Help with modeling gamma distribution

I am trying to solve a non-linear regression problem where the observations (Y) follow a gamma distribution.

The model which I have used takes the below form
Yi = Gamma (alpha = f(Xi), beta = beta),
where beta has some positive prior and f is neural network with Xi as ith input sample. Beta is common for all the data points and then alpha is estimated from the neural network. I am using ADVI to estimate the parameters of the above model. When I sample the posterior, it almost matches the data in terms of shape but the mean is very far. In my case, shape is important but mean of Yi is very important. If in this case, I use Normal instead of Gamma, then the mean is super accurate but the distribution is obviously off. Is there a model choice or parameter estimation strategy which I could use to improve the mean and model shape? Any suggestions @jessegrabowski?

You can try using the mu/sigma parametrization of the Gamma instead?


Thanks for the suggestion. I tried that but it did not help much. I think I am doing the complete analysis wrong. So first I learn the distribution of sigma and all the parameters from the data. When I get a new set of data (n number of Xi), I feed them to a model to get a distribution of estimated Yi (2000 samples) for each Xi. How should I compare the ground truth Yi values against the distribution I got from the model? Should I compare the mean, median, or mode of 2000 samples? What type of estimate should I get from the distribution of multiple Yi so that I can compare it against the mean of ground truth Yi?

Also, is there a way to force the mean of the output of f(Xi) to follow the gamma distribution?

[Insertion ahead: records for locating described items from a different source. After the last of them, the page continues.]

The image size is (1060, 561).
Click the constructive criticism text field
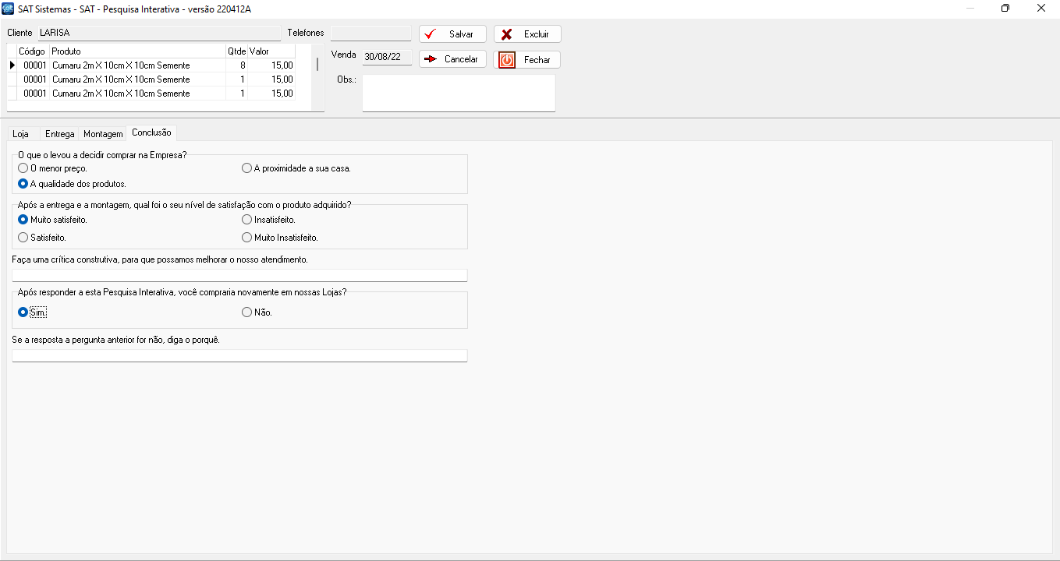tap(239, 275)
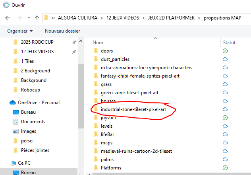Create a folder with Nouveau dossier
251x175 pixels.
pos(62,31)
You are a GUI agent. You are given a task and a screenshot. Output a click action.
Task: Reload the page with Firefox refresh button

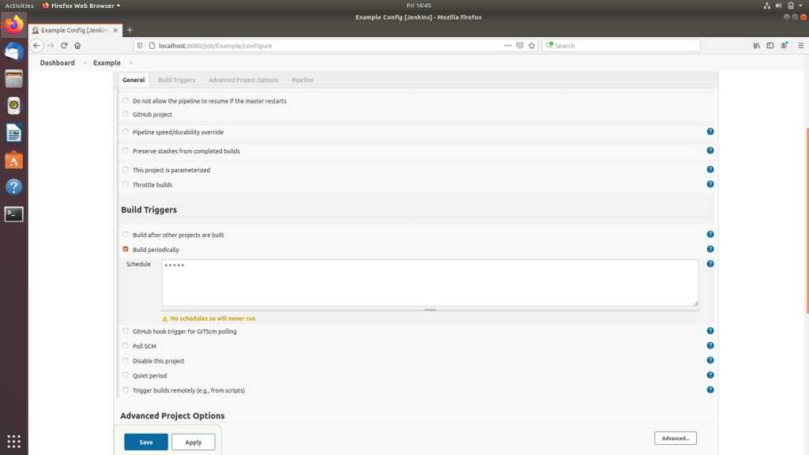tap(64, 46)
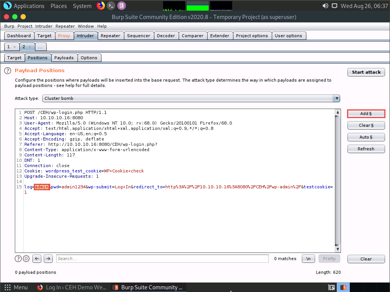Focus the Search input field

point(162,259)
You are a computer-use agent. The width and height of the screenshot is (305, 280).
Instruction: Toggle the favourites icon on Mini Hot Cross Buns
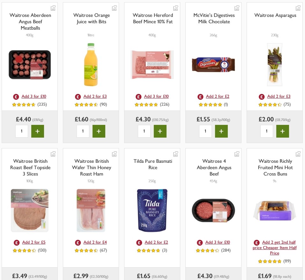[298, 154]
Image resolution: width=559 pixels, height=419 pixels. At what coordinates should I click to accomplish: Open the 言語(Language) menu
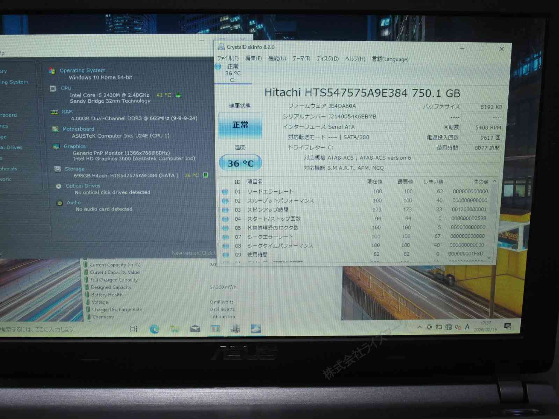pyautogui.click(x=390, y=59)
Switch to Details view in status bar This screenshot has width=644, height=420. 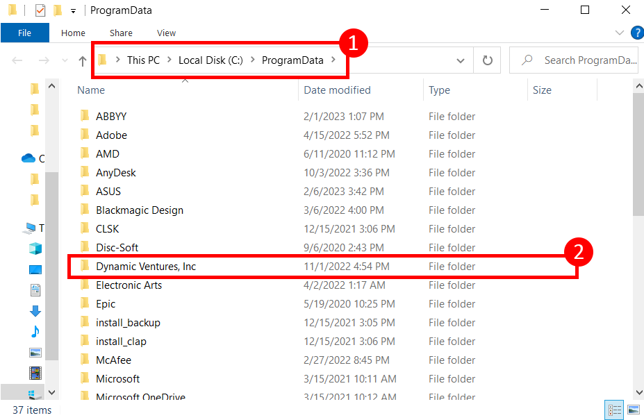[x=615, y=410]
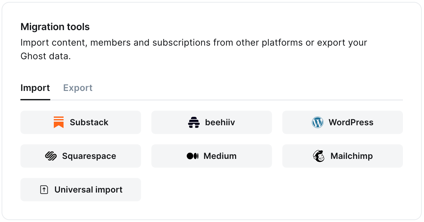The width and height of the screenshot is (424, 222).
Task: Open the Universal import option
Action: (80, 190)
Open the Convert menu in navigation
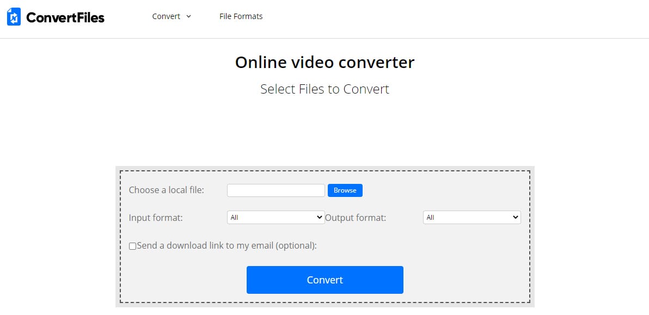649x315 pixels. (x=166, y=16)
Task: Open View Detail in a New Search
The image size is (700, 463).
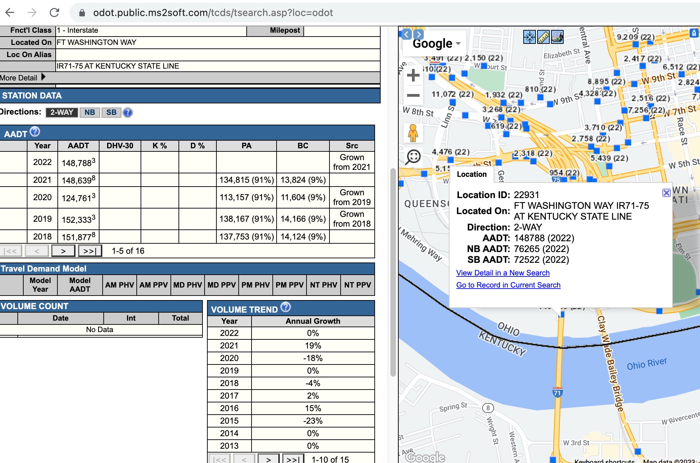Action: pos(502,273)
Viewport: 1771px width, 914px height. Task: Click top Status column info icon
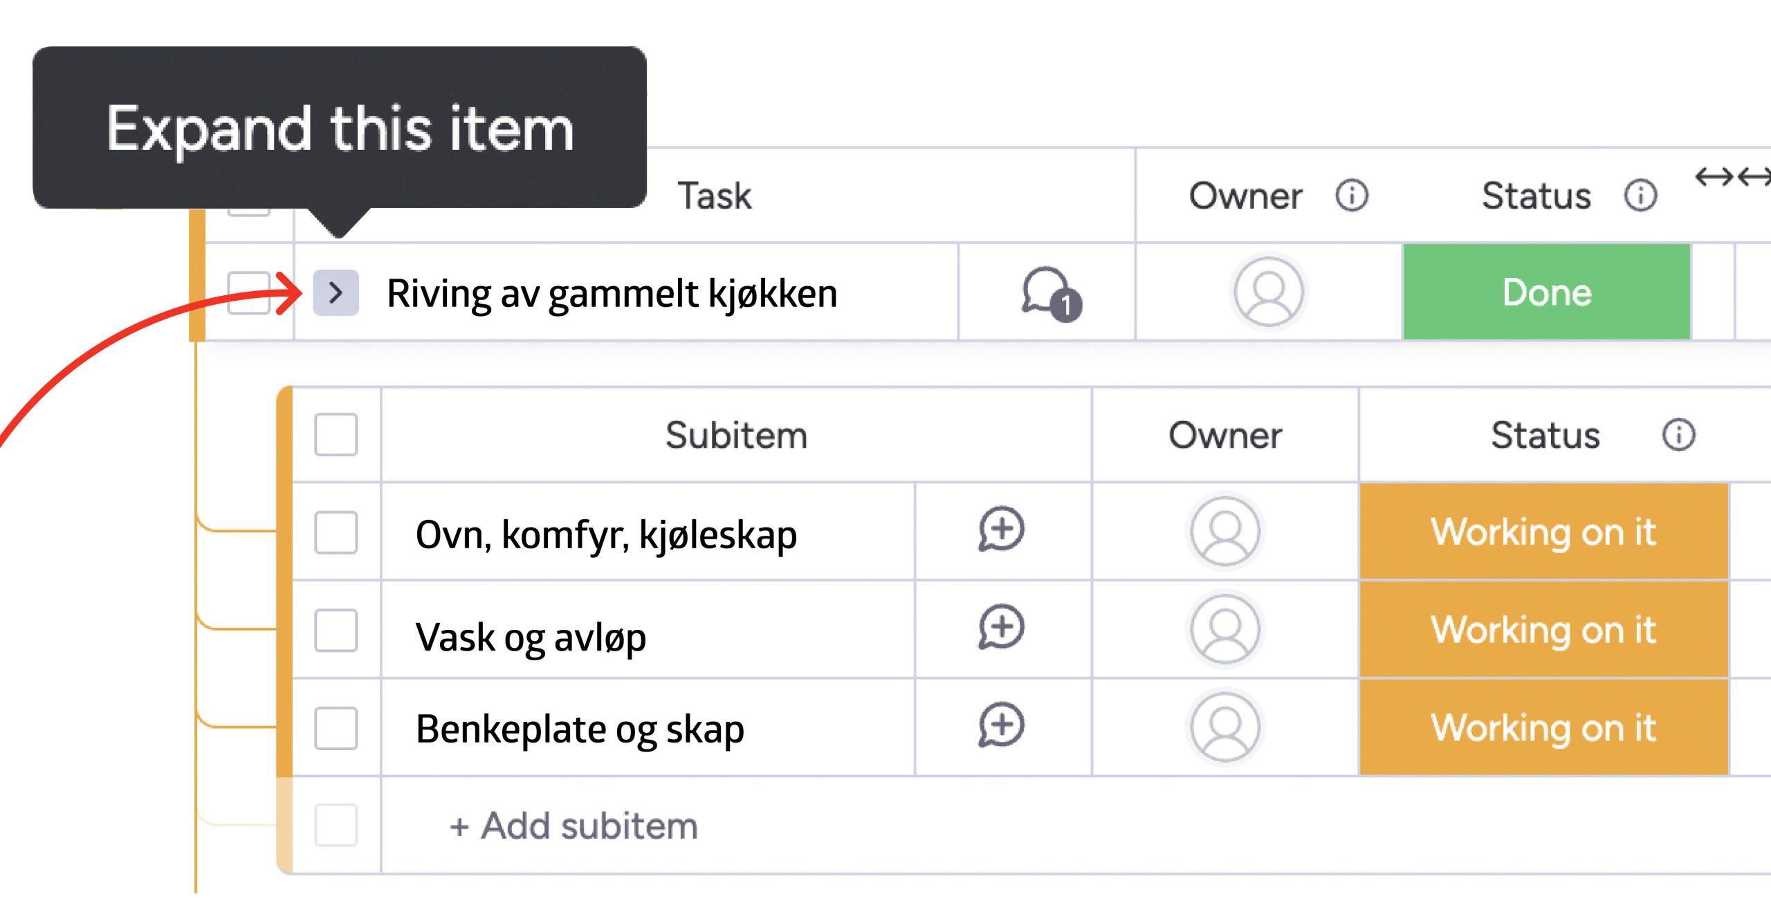click(1640, 196)
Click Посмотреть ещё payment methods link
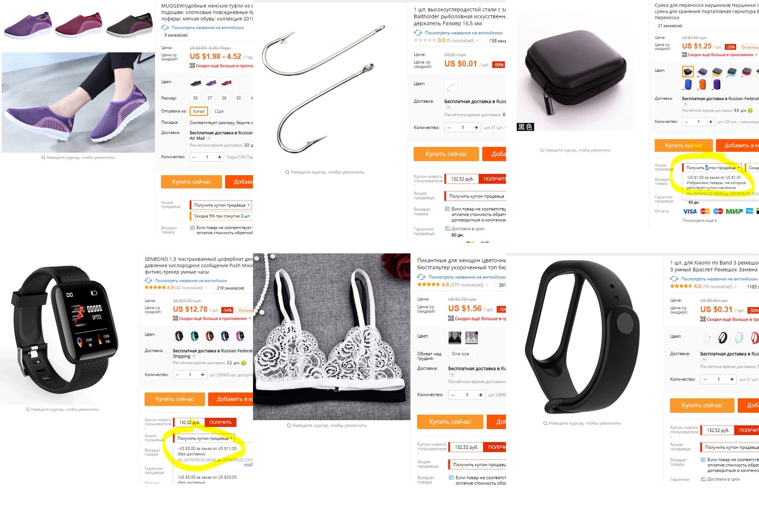This screenshot has height=506, width=759. click(x=699, y=220)
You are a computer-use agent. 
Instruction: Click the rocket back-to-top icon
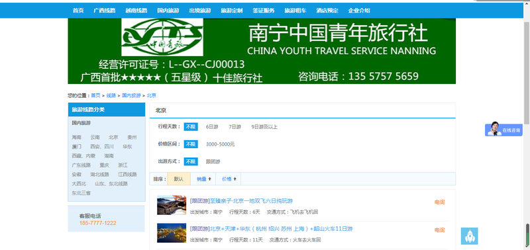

You can search for posterior predictive checks. That’s the standard way to evaluate how well a model can “fit” a dataset.

Taking a step back, it’s perhaps worth elaborating what you’re trying to do exactly (and what looks like a failure to you).

For instance in generalized linear models you don’t usually care about the marginal distribution of the data but the conditional distributions (conditioned on the predictors).

This is sometimes called “error” and perhaps that’s what you want to check for? If you share more details it may help

1 Like

Hi @ricardoV94, you are right, I should be checking for error and its distribution. Also, I got confused between marginal and conditional in this case, but things are clear now.